Я представить себе не могла тогда, что пройдет пара десятков лет, и именно за эти лучшие качества, которые нам прививали таким трудом, я буду расплачиваться своей судьбой, своим здоровьем, своим счастьем в профессии. Меня ждало впереди много лишений, боли… говоря честно – меня ждала настоящая трагедия.
Но даже теперь, оглядываясь назад, я не жалею, что я такая, какая есть, и я останусь собой. Думаю, благодаря Ирине Константиновне я сильно отличаюсь от многих своих коллег.
Ад:
В школе 203… я проработала недолго. Директором тогда была не педагог, а юрист. По слухам, ее муж, бизнесмен, пивной магнат, благодаря связям устроил жену на эту должность. Что у нее было идеально – так это документы, договоры, все с юридической точностью. Но в педагогике она не понимала ничего. Как-то пришла ко мне в класс как к новому учителю, познакомиться, и сказала: «За урок я должна запомнить, как каждого из детей зовут, а у вас я не запомнила; значит, урок плохой. Так что если вы будете давать такие уроки, ищите себе другое место». Рядом стояла завуч и подпевала. Я была в ужасе. Проработав к тому времени около десяти лет, я уже кое в чем разбиралась, но все же считала, что директор, раз занимает эту должность, понимает больше. Но тут впервые подумала, что могу ошибаться. Таких критериев оценки урока я еще никогда не встречала. И впервые в жизни усомнилась в правоте человека, который выше по статусу.

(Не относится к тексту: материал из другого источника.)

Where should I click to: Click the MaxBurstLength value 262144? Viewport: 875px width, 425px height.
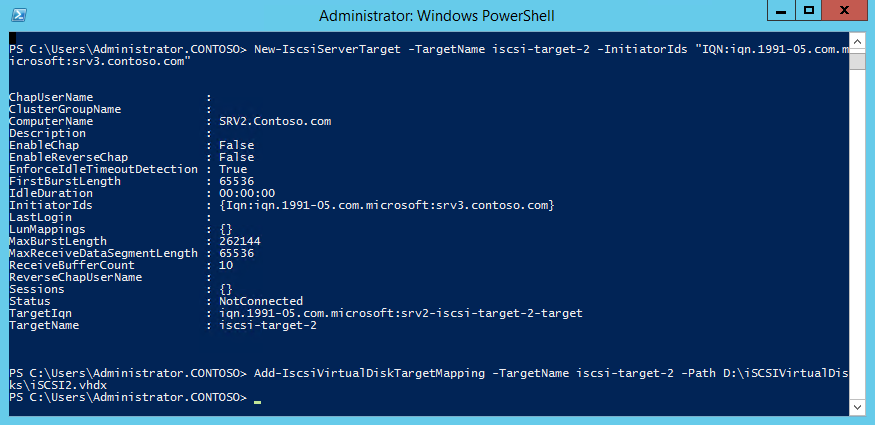coord(233,241)

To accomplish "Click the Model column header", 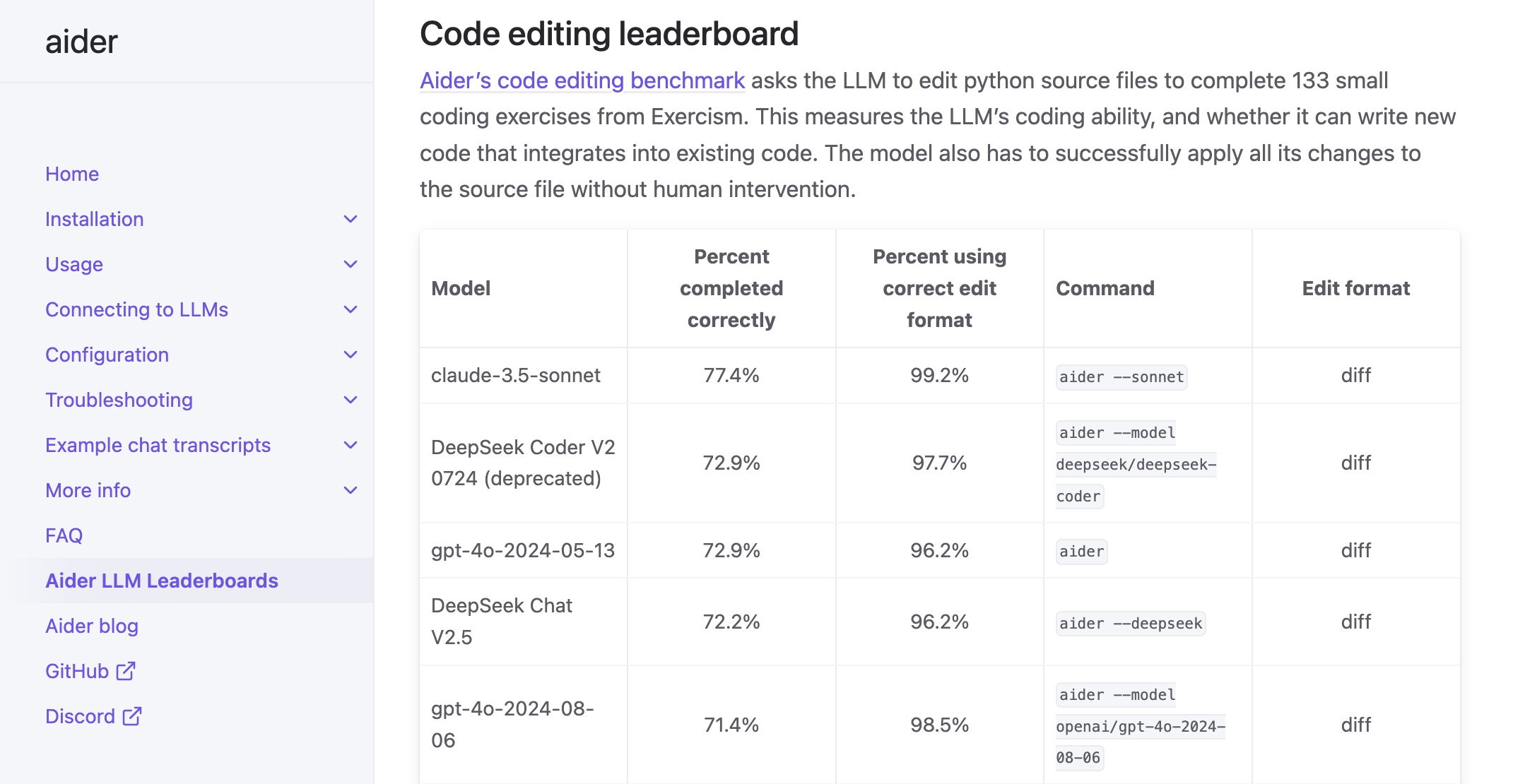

Я хорошо обдумала и решила рискнуть: как в омут головой. Собрала все возможные документы, конспекты уроков и поехала с жалобой в Департамент образования Москвы. В те времена для подтверждения категории, например, вызывали комиссию из департамента, все боялись этих визитов как огня, радовались, если комиссия по какой-то причине не приезжала. Но я сознательно пошла на то, чтобы пригласить комиссию на свой урок. Я решила: если бред, который я услышала от директора, вдруг (!) подтвердят и в департаменте, я уйду из профессии.
Тогда представительства департамента были в каждом округе Москвы. Думаю, сейчас в подобной проблеме никто не стал бы разбираться, меня просто растоптали бы, подпев нерадивой директрисе. Но тогда справедливости можно было добиться. Наверное, представителей департамента еще и поразила моя дерзость: думаю, ни один учитель по своей инициативе их еще в школу не вызывал.